I needed a break from Final Fantasy XII. Or rather, I feel that significant progress is needed before I post about it again. So let me interrupt that series with a couple posts about a Pokemon spin off.


Pokemon Puzzle Challenge was released for Gameboy Color in 2000. In it, the player swaps blocks on a rising wall. Matching three removes the blocks and matching more or setting chains will lead to bonuses. You control a Pokemon trainer who goes from gym to gym battling against other trainers. The gameplay doesn’t exactly fit the Pokemon setting, but I don’t know if anybody actually cares about that. Puzzle games tend to lack coherent themes and as far as slapped on themes go, Pokemon at least has a look I enjoy.

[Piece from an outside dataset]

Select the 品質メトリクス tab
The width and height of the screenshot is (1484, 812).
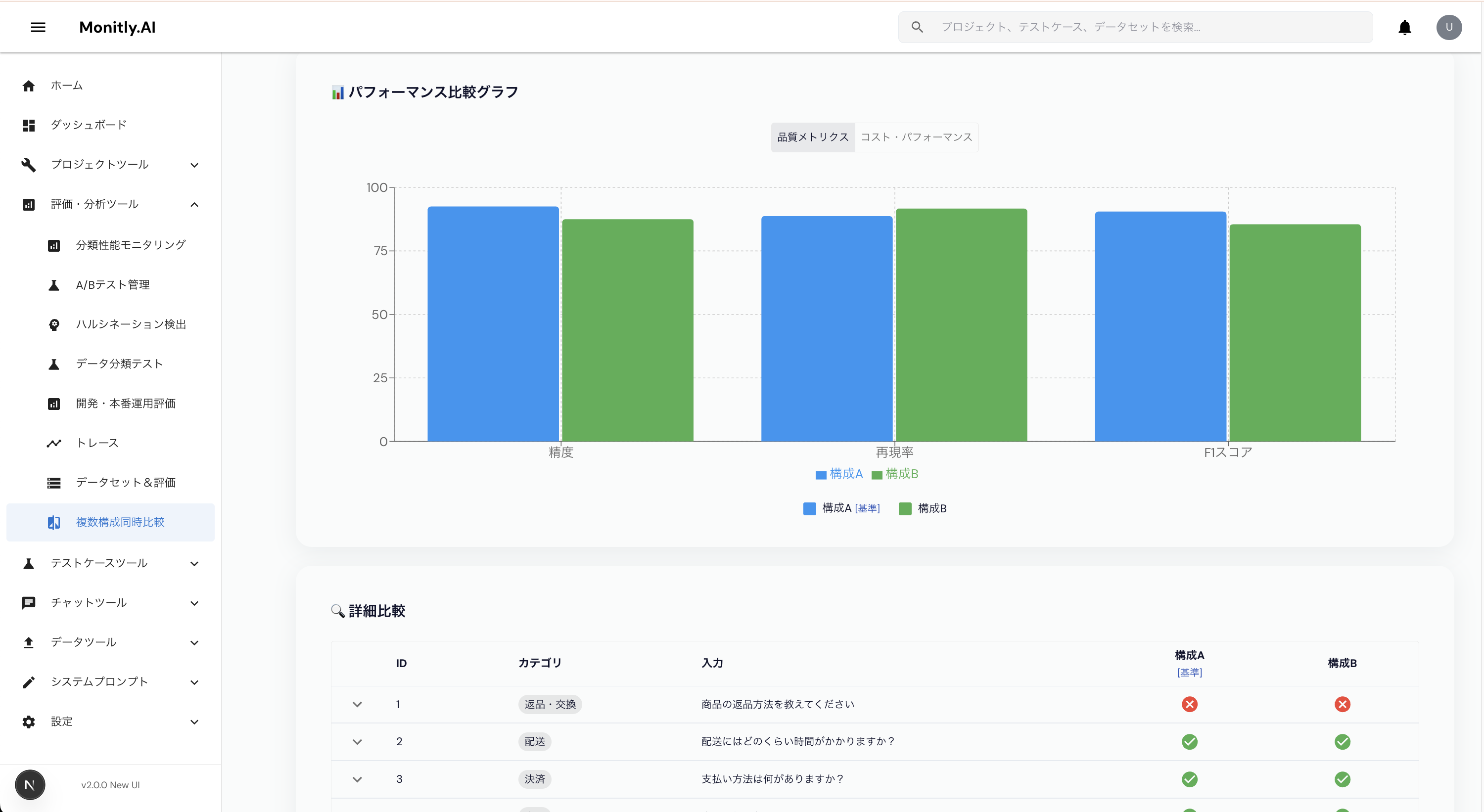(x=812, y=137)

When I started up Pokemon Puzzle Challenge, I was struck by the surprising enjoyability of the music. While I do enjoy chip music, I think the various scores in this game may actually be enjoyable outside of the game. The music does not hinder the experience nor did I want to mute it – instead I let the brief tunes play as I made my way through the game. Props to Minako Hamano and Taishi Senda, the credited composers. Please enjoy the video embedded below.

Getting on to the actual gameplay, there isn’t much to say that can’t be said about other basic puzzle games. It is fun to an extent but can be difficult to play lengthy sessions. Luckily, a play through of the “campaign” on normal took me about forty five minutes. The battles were easy early on, but by battle seven, I had lost twice and had to redouble my efforts to make it through. Completing the “campaign” doesn’t amount to much. After defeating the final trainer I was told to play the game on hard and sent to the credits sequence.


There are several other game modes in PPC, but outside of marathon and the puzzle challenges I couldn’t determine the actual goal of some of the modes. The puzzle challenges are all about clearing boards in limited moves and were pretty difficult by the time I completed about half of them, which took about a half an hour.

While it has limited appeal in gameplay, Pokemon Puzzle Challenge does offer decent puzzle fun and a soundtrack that was meant for a more original title. If you can pick it up on the eShop and want a light puzzle game, get it. Not attached to gen 2 Pokemon and hate  Tetris-esque puzzlers? Stay away and enjoy the music on youtube.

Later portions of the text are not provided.